_EXERCISE DETAILS:_
Edit the rows from the line containing "Viewport: 844px width, 509px" through the end of the rows, replacing "Instruction" with "Command" and leaving everything else unchanged.

_SOURCE MATERIAL:_
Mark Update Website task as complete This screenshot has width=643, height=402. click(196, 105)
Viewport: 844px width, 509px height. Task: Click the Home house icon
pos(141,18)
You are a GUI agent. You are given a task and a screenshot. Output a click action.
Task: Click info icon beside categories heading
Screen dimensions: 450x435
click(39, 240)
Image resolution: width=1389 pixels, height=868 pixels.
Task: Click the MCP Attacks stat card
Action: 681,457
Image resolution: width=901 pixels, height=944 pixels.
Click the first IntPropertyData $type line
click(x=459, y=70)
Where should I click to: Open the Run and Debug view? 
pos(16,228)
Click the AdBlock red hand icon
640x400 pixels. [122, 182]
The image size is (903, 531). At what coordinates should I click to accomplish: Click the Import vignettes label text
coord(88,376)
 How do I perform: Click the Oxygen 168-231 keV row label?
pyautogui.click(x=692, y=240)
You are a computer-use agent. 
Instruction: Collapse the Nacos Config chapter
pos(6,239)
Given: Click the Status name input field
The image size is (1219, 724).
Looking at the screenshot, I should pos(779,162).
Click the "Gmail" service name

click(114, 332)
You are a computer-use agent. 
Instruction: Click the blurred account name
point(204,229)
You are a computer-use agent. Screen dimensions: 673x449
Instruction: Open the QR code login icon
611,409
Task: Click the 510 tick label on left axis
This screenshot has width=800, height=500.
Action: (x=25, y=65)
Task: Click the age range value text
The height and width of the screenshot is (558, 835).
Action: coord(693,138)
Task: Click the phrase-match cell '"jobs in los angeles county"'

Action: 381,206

_SOLUTION TO THIS TASK:_
Viewport: 844px width, 509px height. Task: Click the Home house icon
pos(141,18)
You are a GUI agent. You are given a task and a screenshot. Output a click action.
Task: Click info icon beside categories heading
Screen dimensions: 450x435
click(39, 240)
Image resolution: width=1389 pixels, height=868 pixels.
Task: Click the MCP Attacks stat card
Action: 681,457
Image resolution: width=901 pixels, height=944 pixels.
Click the first IntPropertyData $type line
click(x=459, y=70)
Where should I click to: Open the Run and Debug view? 
pos(16,228)
Click the AdBlock red hand icon
640x400 pixels. [122, 182]
The image size is (903, 531). At what coordinates should I click to accomplish: Click the Import vignettes label text
coord(88,376)
 How do I perform: Click the Oxygen 168-231 keV row label?
pyautogui.click(x=692, y=240)
You are a computer-use agent. 
Command: Collapse the Nacos Config chapter
pos(6,239)
Given: Click the Status name input field
The image size is (1219, 724).
Looking at the screenshot, I should pos(779,162).
Click the "Gmail" service name

click(114, 332)
You are a computer-use agent. 
Command: Click the blurred account name
point(204,229)
You are a computer-use agent. Screen dimensions: 673x449
Command: Open the QR code login icon
611,409
Task: Click the 510 tick label on left axis
This screenshot has width=800, height=500.
Action: (x=25, y=65)
Task: Click the age range value text
The height and width of the screenshot is (558, 835).
Action: coord(693,138)
Task: Click the phrase-match cell '"jobs in los angeles county"'

Action: 381,206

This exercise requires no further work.